Investors are likely to be forgiving. Hibbert’s track record is a rare achievement in the $4 trillion hedge fund industry, where his peers have captured most of the market’s downside in recent years, but very little of the upside. When the S&P 500 tumbled 12% in March 2020 as the pandemic spread, 87% of equity hedge funds in a Bloomberg index lost money, with half declining by more than 10%. Hibbert was down just 0.5% that month.

Fed-up clients have pulled almost $70 billion from long-short equity hedge funds since the start of 2019, according to data from eVestment. In contrast, Hibbert’s fund isn’t taking new money and there’s a waiting list of investors eager to replace anyone that wants out, the people said. 

Hibbert has worked alongside some of Britain’s best-known money managers in his more than two decade career, from famed investor Nick Train in the 1990s to fallen star stockpicker Neil Woodford. His previous employer was Scottish Widows Investment Partnership where he worked with Nigel Bolton, now co-chief investment officer of BlackRock’s fundamental equity group. In 2008, Hibbert and a team of colleagues followed Bolton to the investment giant. 

“It was clear he had a very bright future in the industry thanks to his talent and dedication,” said veteran money manager Rory Powe, who worked with Hibbert at Invesco Ltd. and is now a portfolio manager at Man Group Plc.  

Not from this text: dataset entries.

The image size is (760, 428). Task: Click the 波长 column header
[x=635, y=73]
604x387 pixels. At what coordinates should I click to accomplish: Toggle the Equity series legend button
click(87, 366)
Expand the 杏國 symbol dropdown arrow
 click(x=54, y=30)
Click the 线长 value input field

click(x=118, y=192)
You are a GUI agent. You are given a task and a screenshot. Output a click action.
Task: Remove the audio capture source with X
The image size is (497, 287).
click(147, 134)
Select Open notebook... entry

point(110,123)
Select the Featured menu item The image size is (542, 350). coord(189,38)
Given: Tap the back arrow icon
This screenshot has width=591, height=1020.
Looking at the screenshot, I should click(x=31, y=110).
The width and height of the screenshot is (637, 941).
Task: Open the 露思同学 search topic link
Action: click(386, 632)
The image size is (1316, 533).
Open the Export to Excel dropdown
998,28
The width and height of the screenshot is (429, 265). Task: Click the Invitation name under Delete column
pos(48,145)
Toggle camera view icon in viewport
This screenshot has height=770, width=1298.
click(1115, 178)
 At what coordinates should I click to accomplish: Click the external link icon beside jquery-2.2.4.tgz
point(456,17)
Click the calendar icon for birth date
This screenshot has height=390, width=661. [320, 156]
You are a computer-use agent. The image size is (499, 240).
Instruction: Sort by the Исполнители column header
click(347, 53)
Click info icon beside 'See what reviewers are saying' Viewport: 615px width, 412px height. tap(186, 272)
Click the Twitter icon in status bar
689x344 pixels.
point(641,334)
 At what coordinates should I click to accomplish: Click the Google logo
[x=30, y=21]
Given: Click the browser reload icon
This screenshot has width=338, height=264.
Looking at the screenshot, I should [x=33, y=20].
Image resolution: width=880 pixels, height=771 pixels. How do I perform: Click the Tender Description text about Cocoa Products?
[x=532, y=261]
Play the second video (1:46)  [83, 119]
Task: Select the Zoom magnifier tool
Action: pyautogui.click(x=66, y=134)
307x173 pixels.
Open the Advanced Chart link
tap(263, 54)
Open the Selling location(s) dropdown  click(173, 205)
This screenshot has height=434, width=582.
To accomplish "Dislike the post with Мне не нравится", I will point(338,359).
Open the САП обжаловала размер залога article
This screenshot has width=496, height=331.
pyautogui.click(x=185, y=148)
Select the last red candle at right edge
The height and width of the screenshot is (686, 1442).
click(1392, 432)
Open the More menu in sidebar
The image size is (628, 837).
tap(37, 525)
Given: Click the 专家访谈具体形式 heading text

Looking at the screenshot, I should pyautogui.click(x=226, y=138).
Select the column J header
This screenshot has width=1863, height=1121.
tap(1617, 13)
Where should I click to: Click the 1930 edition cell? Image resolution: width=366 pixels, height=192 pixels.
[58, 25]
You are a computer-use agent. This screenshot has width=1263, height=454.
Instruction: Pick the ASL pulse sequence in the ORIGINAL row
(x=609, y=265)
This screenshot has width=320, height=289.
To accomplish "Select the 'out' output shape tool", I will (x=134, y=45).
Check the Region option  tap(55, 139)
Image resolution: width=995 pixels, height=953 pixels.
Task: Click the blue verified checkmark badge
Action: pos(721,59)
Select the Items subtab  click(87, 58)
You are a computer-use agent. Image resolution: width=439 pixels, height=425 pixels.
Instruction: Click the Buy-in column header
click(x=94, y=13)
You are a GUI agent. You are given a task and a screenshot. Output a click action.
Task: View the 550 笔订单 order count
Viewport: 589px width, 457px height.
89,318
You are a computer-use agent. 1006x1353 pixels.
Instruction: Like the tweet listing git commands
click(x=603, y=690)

Hibbert runs the Strategic Equity hedge fund with long time colleague Michael Constantis and three analysts, and has the final call on investments. Clients and acquaintances describe Hibbert as intellectually curious and an avid student of economic history as well as industries and companies—an equity long-short manager with a macro thinking hat. He’s also adept at clearly distilling vast amounts of data into big picture and fundamental views, they said. If he loses money, he will call immediately to explain his thinking, said an investor.

He is “incredibly capable and knowledgeable of the stocks he owns,” said Richard Philbin, chief investment officer of Wellian Investment Solutions, which invested clients’ capital in Hibbert’s long-only funds. He “has a very flexible investment style — not a dogmatic value or growth manager for instance, although it is fair to suggest there is a growth bias to his investment approach.”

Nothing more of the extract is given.